Oral Presentation ESA-SRB-APEG-NZSE 2022

Glucocorticoid signalling and inflammatory changes in response to maternal asthma and betamethasone treatment in near-term lambs (#52)

Joshua L Robinson 1 2 , Andrea J Roff 1 , Sarah J Hammond 1 2 , Jack RT Darby 2 , Andrew Tai 1 3 , Tim JM Moss 4 , Ashley Meakin 2 , Stacey Holman 2 , Andrew Davies 5 , Beverly S Muhlhausler 6 , Robert J Bischof 7 , Vicki L Clifton 8 , Megan J Wallace 4 9 , Janna L Morrison 2 , Michael J Stark 1 10 , Kathryn L Gatford 1
  1. Robinson Research Institute, University of Adelaide, Adelaide, SA, Australia
  2. Early Origins of Adult Health Research Group, University of South Australia, Adelaide, SA, Australia
  3. Respiratory and Sleep Medicine, Women's and Children's Hospital, Adelaide, SA, Australia
  4. The Ritchie Centre, Hudson Institute for Medical Research, Melbourne, VIC, Australia
  5. Biomedicine Discovery Institute, Monash University, Melbourne, SA, Australia
  6. Food and Nutrition Research Centre, University of Adelaide, Adelaide, SA, Australia
  7. School of Science, Psychology and Sport, Federation University, Melbourne, VIC, Australia
  8. Mater Research Institute, University of Queensland, Brisbane, QLD, Australia
  9. Department of Obstetrics and Gynaecology, Monash University, Melbourne, VIC, Australia
  10. Neonatal Medicine, Women's and Children's Hospital, Adelaide, SA, Australia

Maternal asthma is associated with neonatal respiratory morbidity, indicating lung immaturity at birth. Lung maturation can be stimulated by glucocorticoids and inflammation. Maternal asthma reduces glucocorticoid signalling and modulates the inflammatory response in the fetal lung, potential mechanisms contributing to respiratory morbidity in babies of asthmatic mothers. Antenatal betamethasone is routinely used to induce lung development in preterm babies. We therefore hypothesised that betamethasone would mature the lungs of lambs of asthmatic ewes.

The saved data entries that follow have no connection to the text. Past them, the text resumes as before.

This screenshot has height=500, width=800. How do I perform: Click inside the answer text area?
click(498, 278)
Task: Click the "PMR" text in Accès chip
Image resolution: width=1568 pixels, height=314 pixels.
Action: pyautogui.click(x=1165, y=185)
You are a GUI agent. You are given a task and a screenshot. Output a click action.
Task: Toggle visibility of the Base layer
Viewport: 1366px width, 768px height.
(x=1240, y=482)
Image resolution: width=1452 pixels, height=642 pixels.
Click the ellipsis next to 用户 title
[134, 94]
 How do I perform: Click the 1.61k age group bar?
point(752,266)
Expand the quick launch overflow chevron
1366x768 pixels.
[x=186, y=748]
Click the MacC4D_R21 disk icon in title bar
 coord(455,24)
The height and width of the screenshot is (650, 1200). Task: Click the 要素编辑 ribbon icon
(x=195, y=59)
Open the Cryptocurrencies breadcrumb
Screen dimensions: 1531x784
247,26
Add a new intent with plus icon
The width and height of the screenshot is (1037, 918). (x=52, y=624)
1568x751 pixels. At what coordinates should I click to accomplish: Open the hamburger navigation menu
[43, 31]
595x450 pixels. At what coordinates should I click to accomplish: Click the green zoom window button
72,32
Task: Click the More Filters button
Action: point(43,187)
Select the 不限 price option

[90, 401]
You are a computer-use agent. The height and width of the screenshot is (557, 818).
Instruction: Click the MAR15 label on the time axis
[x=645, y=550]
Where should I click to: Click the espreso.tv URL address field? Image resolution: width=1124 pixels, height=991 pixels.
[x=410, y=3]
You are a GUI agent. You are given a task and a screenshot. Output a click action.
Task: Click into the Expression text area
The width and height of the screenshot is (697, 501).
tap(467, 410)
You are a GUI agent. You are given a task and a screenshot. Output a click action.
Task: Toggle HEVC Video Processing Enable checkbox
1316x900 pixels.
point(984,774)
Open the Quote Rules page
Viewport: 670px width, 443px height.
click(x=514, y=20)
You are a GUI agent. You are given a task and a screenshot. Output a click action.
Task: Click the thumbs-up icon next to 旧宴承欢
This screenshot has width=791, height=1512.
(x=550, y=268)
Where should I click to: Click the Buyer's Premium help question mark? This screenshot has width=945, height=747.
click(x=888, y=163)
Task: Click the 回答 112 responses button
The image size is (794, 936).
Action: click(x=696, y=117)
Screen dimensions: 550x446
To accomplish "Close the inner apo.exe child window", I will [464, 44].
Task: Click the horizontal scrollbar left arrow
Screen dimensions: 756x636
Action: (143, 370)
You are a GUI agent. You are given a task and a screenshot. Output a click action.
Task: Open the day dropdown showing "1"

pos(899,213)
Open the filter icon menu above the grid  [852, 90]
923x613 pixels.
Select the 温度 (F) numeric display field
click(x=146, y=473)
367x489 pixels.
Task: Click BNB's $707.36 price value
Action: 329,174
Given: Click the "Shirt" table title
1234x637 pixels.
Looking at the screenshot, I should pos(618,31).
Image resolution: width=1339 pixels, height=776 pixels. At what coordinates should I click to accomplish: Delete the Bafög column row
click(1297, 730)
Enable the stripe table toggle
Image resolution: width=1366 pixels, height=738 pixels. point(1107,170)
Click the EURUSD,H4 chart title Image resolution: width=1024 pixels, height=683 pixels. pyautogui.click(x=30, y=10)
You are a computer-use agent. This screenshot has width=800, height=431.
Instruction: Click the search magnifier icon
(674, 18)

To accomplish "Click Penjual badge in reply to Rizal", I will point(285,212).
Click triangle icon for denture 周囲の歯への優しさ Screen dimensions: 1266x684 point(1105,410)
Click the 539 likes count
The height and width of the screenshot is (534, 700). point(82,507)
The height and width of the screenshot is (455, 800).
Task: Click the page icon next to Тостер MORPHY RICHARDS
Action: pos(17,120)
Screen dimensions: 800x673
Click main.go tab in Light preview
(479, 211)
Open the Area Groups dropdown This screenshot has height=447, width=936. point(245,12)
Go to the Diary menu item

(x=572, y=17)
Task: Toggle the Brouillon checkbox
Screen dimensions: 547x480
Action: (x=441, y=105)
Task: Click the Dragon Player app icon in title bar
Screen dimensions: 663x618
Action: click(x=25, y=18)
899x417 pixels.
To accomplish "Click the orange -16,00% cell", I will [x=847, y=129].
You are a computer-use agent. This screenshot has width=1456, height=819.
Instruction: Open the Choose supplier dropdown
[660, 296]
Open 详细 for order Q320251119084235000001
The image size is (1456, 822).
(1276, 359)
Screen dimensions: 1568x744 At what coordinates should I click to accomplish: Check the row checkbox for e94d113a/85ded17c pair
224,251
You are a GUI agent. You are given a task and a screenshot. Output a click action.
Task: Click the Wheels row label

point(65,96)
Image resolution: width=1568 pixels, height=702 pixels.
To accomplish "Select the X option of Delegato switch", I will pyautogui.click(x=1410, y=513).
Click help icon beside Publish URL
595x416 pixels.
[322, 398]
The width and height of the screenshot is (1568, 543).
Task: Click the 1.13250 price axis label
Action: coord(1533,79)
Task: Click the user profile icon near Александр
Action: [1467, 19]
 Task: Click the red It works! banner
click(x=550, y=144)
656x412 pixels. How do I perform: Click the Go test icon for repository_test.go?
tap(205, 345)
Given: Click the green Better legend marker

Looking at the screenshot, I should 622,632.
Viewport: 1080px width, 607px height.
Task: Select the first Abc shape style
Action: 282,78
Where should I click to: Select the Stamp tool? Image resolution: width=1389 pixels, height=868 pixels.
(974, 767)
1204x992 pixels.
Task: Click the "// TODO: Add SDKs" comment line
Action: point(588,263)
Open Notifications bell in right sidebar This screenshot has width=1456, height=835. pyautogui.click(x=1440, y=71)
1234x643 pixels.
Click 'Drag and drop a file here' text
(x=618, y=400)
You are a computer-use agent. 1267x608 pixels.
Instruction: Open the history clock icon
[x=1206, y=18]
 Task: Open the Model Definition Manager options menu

Ewes were sensitised to house dust mite (HDM) and an asthmatic phenotype induced by fortnightly HDM lung challenges; controls (n=11) received saline. Pregnant asthmatic ewes were randomised to antenatal saline (n=9) or betamethasone (n=8, 12 mg i.m.) at 138 and 139 days of gestation (dG). At 140 dG (term, 150 dG), lambs (control: n=16, asthma: n=14, asthma+betamethasone: n=12) were delivered by Caesarean section and ventilated (45 minutes) prior to lung tissue collection for RT-qPCR. Data were analysed using mixed models.

Compared to controls, asthma lambs had lower glucocorticoid receptor (p=0.017) and IL-6 (p=0.042) gene expression. Expression of surfactant protein (SP)-A, SP-B, and SP-C was higher but expression of IL-6 (p=0.014), 11βHSD1 (p=0.010), and KDR (p=0.008) was lower in the asthma+betamethasone lambs compared to controls. TNFα (p=0.001), mineralocorticoid receptor (p=0.002), and 11βHSD1 (p=0.010) gene expression was reduced with betamethasone compared to asthma lambs, while SP-B and SP-C expression was increased. Gene expression of SP-D, 11βHSD2, hypoxia-related genes (HIF1α, HIF2α, HIF3α, FLT1) and inflammatory cytokines (IL-1β, IL-5, IL-8) did not differ between groups.

Impaired fetal lung development in response to maternal asthma in pregnancy may be the result of lower glucocorticoid receptor expression and IL-6 driven lung maturation. Betamethasone improved lung maturity by increasing SP gene expression, despite downregulation of upstream genes. Further exploration of these pathways may highlight targets to improve lung outcomes in babies of asthmatic women.